[Source passage start]
Who better to bring that ingredient to Team USA than the man who has pranked dozens of Golden State teammates during his 15-year NBA career?

Curry in Paris is gleefully posing for photos with fellow Olympians and ordinary fans. He’s impishly trying to arrange a ping-pong battle between Edwards and members of the America’s table tennis queens. Curry is grinning and giggling while sitting at a podium with Durant – and contagious enough for KD to join in the chuckling.

And, of course, Curry is the guy hopping off the bench to wiggle and gesticulate and point – all with a smile – as a cheerleader for his teammates. If he senses any pressure being bottled, he’s doing his part to release it.
[Source passage end]
Stated goal 1: Summarize the passage about Curry with Team USA in Paris in two sentences.
Stated goal 2: Extend the passage about Curry with Team USA in Paris, starting right after its last sentence.
The records after this point are separate material from the text about Curry.
[Record set start]
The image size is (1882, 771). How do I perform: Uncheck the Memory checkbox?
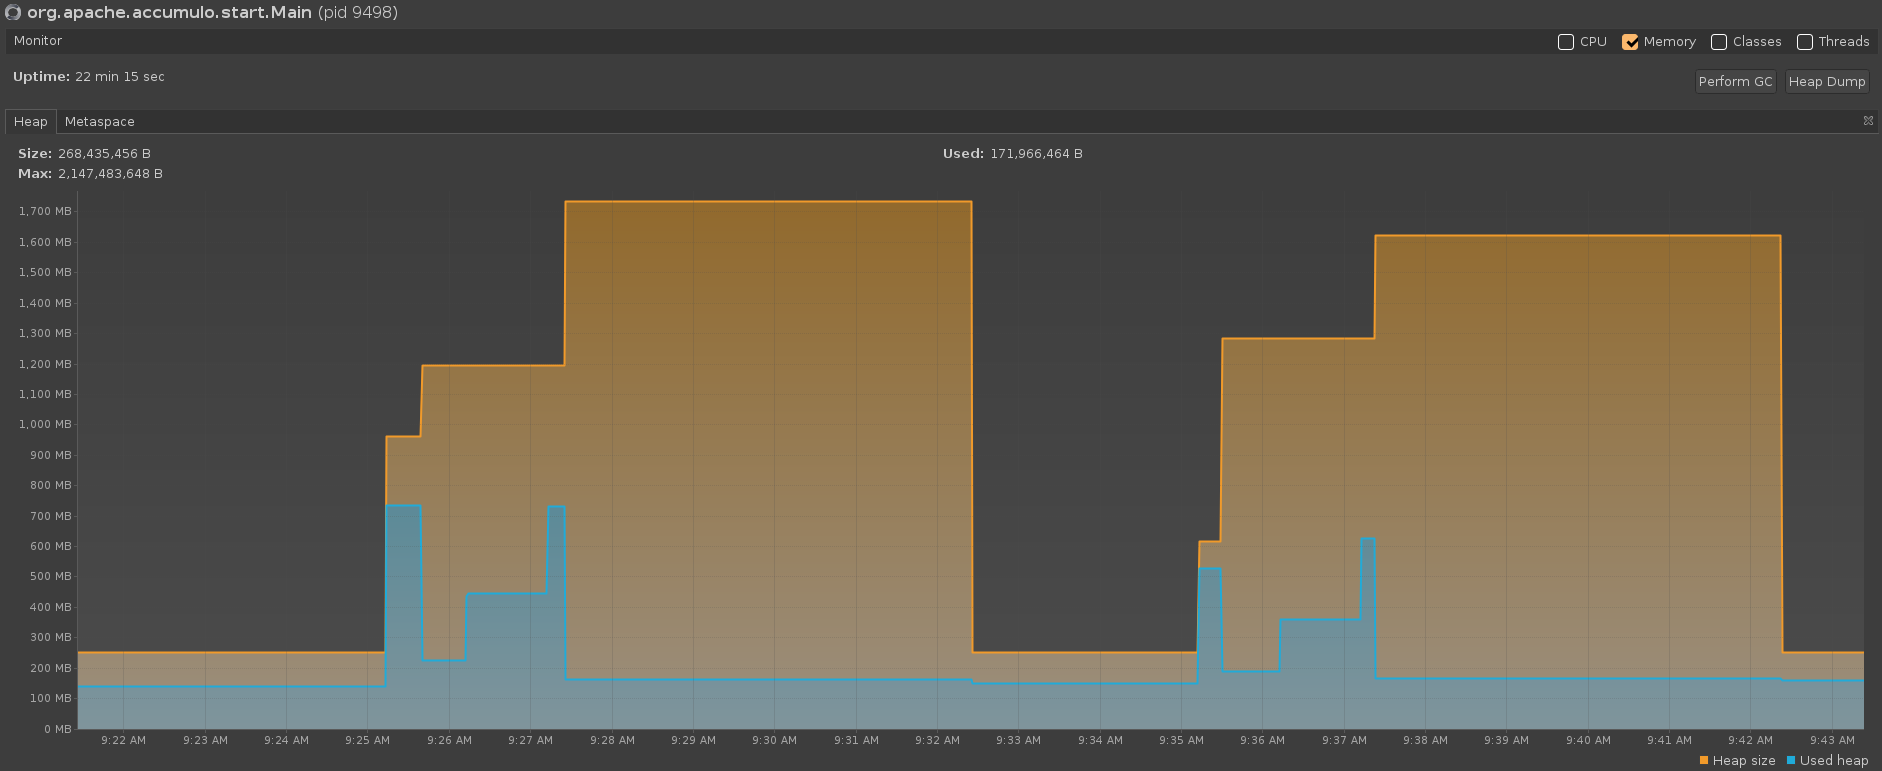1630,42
[Record set end]
[Record set start]
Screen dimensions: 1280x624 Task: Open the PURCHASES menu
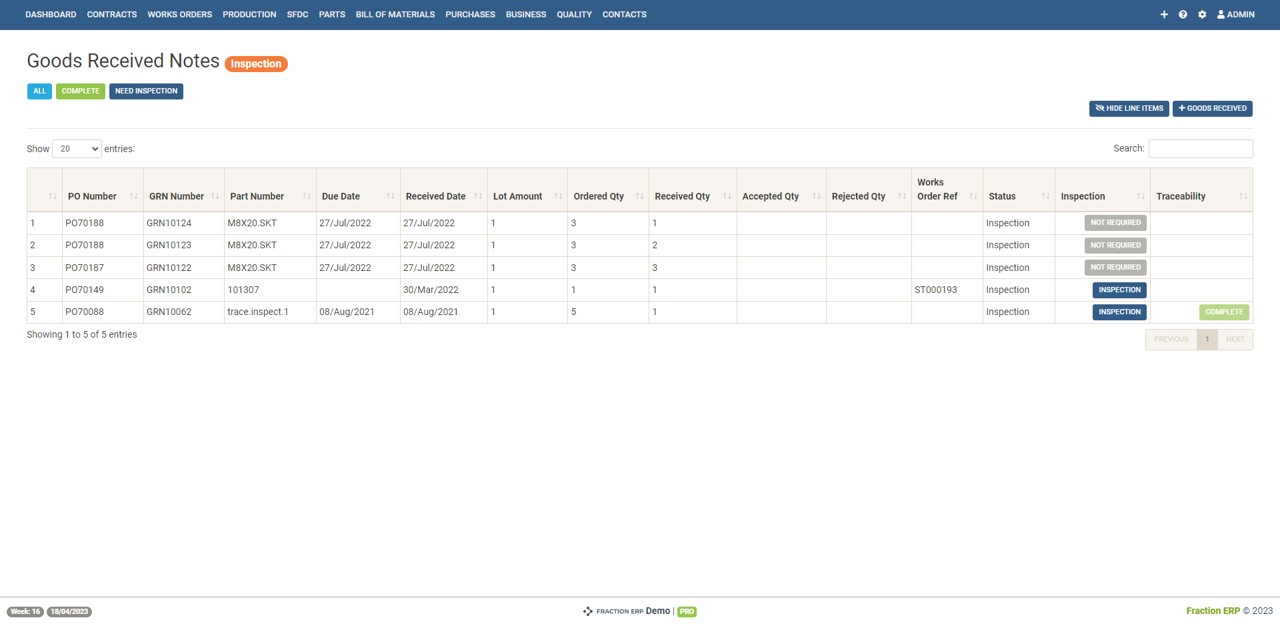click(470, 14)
[Record set end]
Task output 1: Curry has pranked dozens of Golden State teammates during his 15-year NBA career. In Paris he is gleefully posing for photos, trying to arrange a ping-pong battle between Edwards and the American table tennis players, giggling with Durant at a podium, and cheering on his teammates from the bench to release any pressure he senses.

Task output 2:
“The only pressure you feel is, including the exhibitions, it’s only an 11-game journey,” Curry told reporters at a news conference last week. “You’ve got to be able to adapt quickly. You’ve got to be able to bring your egos of who we are as individual players, but also let them go knowing it doesn't matter who's ‘the man’ scoring that particular night.

“When you're on the floor, you're asked to do a certain thing and do it to the best of your ability. Play with energy. As Team USA, if we do that usually good things happen.”

Every member of the 12-man team has an official role, but Curry is among the special few that also have an unofficial role beyond hoops. He’s promoting joy and laughter. There is no better antidote to pressure.